The exercise:
Rewrite all of the data below, changing every "dropdown" to "drop-down menu" and leaving everything else as it is.

Saved entries:
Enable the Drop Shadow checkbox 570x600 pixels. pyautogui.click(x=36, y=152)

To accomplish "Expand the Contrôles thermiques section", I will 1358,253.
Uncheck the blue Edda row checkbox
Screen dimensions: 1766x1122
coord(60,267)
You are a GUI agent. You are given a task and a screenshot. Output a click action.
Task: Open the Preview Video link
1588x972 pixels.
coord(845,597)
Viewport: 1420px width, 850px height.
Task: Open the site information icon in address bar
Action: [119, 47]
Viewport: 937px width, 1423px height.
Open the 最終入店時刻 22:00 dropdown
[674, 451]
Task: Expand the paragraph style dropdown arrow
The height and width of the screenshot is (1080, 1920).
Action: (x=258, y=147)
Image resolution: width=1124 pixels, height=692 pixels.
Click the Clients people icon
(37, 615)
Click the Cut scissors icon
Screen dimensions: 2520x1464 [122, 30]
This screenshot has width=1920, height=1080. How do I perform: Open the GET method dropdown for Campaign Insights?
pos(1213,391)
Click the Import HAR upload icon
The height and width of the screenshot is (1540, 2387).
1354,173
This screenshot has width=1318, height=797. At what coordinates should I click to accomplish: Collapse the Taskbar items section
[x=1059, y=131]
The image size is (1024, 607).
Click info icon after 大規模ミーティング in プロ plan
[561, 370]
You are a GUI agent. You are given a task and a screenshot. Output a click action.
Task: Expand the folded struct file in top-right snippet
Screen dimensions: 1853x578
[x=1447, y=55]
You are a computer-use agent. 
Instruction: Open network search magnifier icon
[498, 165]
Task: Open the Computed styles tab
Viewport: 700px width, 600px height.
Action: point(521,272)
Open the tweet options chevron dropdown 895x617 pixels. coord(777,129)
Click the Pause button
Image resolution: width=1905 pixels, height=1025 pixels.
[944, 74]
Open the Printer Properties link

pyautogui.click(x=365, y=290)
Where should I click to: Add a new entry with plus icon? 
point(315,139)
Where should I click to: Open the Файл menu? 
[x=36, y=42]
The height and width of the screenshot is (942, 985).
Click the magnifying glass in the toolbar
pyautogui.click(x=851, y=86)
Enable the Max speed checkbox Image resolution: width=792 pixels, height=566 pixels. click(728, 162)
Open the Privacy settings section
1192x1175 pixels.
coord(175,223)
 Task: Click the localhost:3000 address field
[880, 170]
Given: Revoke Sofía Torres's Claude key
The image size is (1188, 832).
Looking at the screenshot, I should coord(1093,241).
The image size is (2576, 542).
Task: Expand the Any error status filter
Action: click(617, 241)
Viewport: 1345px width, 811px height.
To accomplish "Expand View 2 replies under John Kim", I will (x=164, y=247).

In response:
Enable the Drop Shadow checkbox 570x600 pixels. pyautogui.click(x=36, y=152)

To accomplish "Expand the Contrôles thermiques section", I will 1358,253.
Uncheck the blue Edda row checkbox
Screen dimensions: 1766x1122
coord(60,267)
You are a GUI agent. You are given a task and a screenshot. Output a click action.
Task: Open the Preview Video link
1588x972 pixels.
coord(845,597)
Viewport: 1420px width, 850px height.
Task: Open the site information icon in address bar
Action: [119, 47]
Viewport: 937px width, 1423px height.
Open the 最終入店時刻 22:00 drop-down menu
[674, 451]
Task: Expand the paragraph style drop-down menu arrow
The height and width of the screenshot is (1080, 1920).
Action: (x=258, y=147)
Image resolution: width=1124 pixels, height=692 pixels.
Click the Clients people icon
(37, 615)
Click the Cut scissors icon
Screen dimensions: 2520x1464 [122, 30]
This screenshot has width=1920, height=1080. How do I perform: Open the GET method drop-down menu for Campaign Insights?
pos(1213,391)
Click the Import HAR upload icon
The height and width of the screenshot is (1540, 2387).
1354,173
This screenshot has width=1318, height=797. At what coordinates should I click to accomplish: Collapse the Taskbar items section
[x=1059, y=131]
The image size is (1024, 607).
Click info icon after 大規模ミーティング in プロ plan
[561, 370]
You are a GUI agent. You are given a task and a screenshot. Output a click action.
Task: Expand the folded struct file in top-right snippet
Screen dimensions: 1853x578
[x=1447, y=55]
You are a computer-use agent. 
Instruction: Open network search magnifier icon
[498, 165]
Task: Open the Computed styles tab
Viewport: 700px width, 600px height.
Action: point(521,272)
Open the tweet options chevron drop-down menu 895x617 pixels. coord(777,129)
Click the Pause button
Image resolution: width=1905 pixels, height=1025 pixels.
[944, 74]
Open the Printer Properties link

pyautogui.click(x=365, y=290)
Where should I click to: Add a new entry with plus icon? 
point(315,139)
Where should I click to: Open the Файл menu? 
[x=36, y=42]
The height and width of the screenshot is (942, 985).
Click the magnifying glass in the toolbar
pyautogui.click(x=851, y=86)
Enable the Max speed checkbox Image resolution: width=792 pixels, height=566 pixels. click(728, 162)
Open the Privacy settings section
1192x1175 pixels.
coord(175,223)
 Task: Click the localhost:3000 address field
[880, 170]
Given: Revoke Sofía Torres's Claude key
The image size is (1188, 832).
Looking at the screenshot, I should coord(1093,241).
The image size is (2576, 542).
Task: Expand the Any error status filter
Action: click(617, 241)
Viewport: 1345px width, 811px height.
To accomplish "Expand View 2 replies under John Kim", I will (x=164, y=247).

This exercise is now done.